Work required ▸ Across all the entries, how many lines hold "column"? Answer with that number and nothing else.

Data ▸
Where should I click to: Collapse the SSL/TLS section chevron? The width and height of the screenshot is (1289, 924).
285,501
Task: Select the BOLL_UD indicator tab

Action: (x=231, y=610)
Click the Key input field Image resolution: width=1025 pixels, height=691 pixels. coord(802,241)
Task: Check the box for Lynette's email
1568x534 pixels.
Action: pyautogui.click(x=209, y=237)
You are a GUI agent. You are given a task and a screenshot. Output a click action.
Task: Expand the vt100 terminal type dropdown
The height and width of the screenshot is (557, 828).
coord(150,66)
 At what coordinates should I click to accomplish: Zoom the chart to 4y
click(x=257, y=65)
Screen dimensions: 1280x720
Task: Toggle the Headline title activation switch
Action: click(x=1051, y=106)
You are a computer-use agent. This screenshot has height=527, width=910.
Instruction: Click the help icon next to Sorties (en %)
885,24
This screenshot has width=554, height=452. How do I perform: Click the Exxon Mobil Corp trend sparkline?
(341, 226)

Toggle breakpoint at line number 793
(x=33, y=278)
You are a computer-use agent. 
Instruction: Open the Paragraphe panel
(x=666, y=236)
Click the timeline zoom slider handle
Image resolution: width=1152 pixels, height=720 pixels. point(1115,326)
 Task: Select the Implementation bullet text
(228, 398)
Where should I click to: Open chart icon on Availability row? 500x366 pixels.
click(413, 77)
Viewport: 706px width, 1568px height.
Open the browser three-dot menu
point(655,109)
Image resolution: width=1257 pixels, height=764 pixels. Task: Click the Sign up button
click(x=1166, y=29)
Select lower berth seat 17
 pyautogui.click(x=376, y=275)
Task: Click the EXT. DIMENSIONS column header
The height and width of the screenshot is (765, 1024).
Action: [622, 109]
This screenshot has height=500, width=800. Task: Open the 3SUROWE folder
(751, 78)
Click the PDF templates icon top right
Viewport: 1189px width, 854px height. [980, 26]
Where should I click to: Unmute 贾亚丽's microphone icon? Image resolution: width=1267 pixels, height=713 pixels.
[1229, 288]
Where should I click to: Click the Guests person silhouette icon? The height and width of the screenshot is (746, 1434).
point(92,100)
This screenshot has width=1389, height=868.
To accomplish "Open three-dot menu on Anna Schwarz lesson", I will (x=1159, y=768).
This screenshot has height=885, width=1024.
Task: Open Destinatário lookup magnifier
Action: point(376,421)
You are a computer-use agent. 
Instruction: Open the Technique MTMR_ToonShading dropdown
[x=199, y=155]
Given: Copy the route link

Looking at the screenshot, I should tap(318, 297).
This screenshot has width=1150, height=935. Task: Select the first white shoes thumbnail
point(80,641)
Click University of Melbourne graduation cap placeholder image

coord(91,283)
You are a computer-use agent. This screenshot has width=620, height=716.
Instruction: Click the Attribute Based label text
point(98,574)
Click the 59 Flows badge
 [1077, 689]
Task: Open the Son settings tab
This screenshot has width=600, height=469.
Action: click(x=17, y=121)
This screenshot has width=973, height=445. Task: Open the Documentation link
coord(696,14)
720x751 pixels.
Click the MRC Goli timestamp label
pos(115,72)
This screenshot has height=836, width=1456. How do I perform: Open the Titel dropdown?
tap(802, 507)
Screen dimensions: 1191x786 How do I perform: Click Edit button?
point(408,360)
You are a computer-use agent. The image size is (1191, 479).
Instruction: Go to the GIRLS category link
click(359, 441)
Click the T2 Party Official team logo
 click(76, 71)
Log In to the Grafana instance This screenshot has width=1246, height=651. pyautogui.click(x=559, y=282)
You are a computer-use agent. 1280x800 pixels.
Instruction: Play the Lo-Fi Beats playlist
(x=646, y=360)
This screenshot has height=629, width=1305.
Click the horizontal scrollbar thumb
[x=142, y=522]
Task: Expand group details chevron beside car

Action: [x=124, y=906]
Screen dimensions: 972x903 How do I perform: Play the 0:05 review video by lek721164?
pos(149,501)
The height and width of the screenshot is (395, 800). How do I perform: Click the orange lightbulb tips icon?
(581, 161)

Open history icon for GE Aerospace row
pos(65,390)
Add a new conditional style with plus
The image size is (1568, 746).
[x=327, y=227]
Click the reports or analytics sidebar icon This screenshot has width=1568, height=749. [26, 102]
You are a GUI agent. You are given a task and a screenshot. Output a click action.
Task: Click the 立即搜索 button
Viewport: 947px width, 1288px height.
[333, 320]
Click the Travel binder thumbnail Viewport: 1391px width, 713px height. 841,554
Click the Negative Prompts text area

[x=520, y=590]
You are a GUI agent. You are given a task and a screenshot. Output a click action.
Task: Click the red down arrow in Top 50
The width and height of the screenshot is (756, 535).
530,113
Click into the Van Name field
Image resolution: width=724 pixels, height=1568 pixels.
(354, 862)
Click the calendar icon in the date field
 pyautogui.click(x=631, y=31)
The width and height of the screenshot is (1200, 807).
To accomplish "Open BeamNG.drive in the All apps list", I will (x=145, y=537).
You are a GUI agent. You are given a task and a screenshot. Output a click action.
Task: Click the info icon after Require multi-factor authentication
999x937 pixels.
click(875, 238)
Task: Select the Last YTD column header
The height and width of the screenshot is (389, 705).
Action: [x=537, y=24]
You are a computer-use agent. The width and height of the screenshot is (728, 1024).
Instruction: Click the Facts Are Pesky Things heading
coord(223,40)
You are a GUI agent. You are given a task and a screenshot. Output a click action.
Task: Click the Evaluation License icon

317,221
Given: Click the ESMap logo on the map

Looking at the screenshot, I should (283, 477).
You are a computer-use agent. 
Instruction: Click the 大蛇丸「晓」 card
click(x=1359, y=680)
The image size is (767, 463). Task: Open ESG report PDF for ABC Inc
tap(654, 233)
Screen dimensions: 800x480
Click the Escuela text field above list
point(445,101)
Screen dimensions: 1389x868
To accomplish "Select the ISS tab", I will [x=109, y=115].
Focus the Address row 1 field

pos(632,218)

Result of this exercise ▸ 2